##### PROVIDED RECORDS

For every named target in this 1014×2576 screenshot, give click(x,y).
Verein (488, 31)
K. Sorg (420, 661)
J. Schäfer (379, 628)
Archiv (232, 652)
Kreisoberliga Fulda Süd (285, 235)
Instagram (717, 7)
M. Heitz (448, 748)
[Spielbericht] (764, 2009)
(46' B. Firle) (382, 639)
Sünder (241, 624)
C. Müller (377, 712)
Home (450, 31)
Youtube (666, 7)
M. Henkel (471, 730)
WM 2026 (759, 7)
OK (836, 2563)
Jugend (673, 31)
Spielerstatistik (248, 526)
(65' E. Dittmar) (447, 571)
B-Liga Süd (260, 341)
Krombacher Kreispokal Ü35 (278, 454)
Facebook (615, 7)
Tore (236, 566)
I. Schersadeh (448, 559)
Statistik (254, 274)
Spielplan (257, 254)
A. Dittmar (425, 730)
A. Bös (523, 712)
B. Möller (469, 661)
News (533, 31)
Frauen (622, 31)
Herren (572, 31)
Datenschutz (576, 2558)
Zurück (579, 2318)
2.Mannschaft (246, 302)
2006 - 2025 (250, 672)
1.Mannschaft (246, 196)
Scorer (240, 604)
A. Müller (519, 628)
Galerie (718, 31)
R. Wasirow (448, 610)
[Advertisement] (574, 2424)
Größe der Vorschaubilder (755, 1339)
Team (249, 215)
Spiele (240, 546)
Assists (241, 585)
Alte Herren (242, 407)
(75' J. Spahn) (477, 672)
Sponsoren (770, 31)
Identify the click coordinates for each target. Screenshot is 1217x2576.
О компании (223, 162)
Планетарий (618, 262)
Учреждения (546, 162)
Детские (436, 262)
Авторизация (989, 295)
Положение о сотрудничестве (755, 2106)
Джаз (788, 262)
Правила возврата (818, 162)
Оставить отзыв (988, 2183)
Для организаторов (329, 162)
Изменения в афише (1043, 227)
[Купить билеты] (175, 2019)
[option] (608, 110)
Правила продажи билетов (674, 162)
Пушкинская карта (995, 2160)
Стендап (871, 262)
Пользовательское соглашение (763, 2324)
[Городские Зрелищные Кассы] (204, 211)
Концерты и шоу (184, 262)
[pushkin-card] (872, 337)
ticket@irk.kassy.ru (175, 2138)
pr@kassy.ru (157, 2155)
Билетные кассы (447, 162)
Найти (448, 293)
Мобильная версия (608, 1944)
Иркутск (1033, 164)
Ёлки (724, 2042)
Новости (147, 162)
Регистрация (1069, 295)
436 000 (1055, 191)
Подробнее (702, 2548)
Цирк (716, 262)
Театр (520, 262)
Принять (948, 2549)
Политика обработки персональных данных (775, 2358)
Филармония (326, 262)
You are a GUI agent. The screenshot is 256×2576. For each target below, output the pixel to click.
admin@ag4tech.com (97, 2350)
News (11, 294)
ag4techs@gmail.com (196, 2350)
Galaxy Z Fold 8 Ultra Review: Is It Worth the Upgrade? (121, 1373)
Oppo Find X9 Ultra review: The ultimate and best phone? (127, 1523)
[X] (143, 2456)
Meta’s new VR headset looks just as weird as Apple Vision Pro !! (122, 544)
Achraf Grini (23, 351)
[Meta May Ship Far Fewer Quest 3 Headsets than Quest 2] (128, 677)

##########

WHAT TO DO: The first line of the records begins the span, and the line containing "Statistik (254, 274)" ends it. Reproduce that span exactly, both ends included.

SOLUTION TO THIS EXERCISE:
For every named target in this 1014×2576 screenshot, give click(x,y).
Verein (488, 31)
K. Sorg (420, 661)
J. Schäfer (379, 628)
Archiv (232, 652)
Kreisoberliga Fulda Süd (285, 235)
Instagram (717, 7)
M. Heitz (448, 748)
[Spielbericht] (764, 2009)
(46' B. Firle) (382, 639)
Sünder (241, 624)
C. Müller (377, 712)
Home (450, 31)
Youtube (666, 7)
M. Henkel (471, 730)
WM 2026 (759, 7)
OK (836, 2563)
Jugend (673, 31)
Spielerstatistik (248, 526)
(65' E. Dittmar) (447, 571)
B-Liga Süd (260, 341)
Krombacher Kreispokal Ü35 (278, 454)
Facebook (615, 7)
Tore (236, 566)
I. Schersadeh (448, 559)
Statistik (254, 274)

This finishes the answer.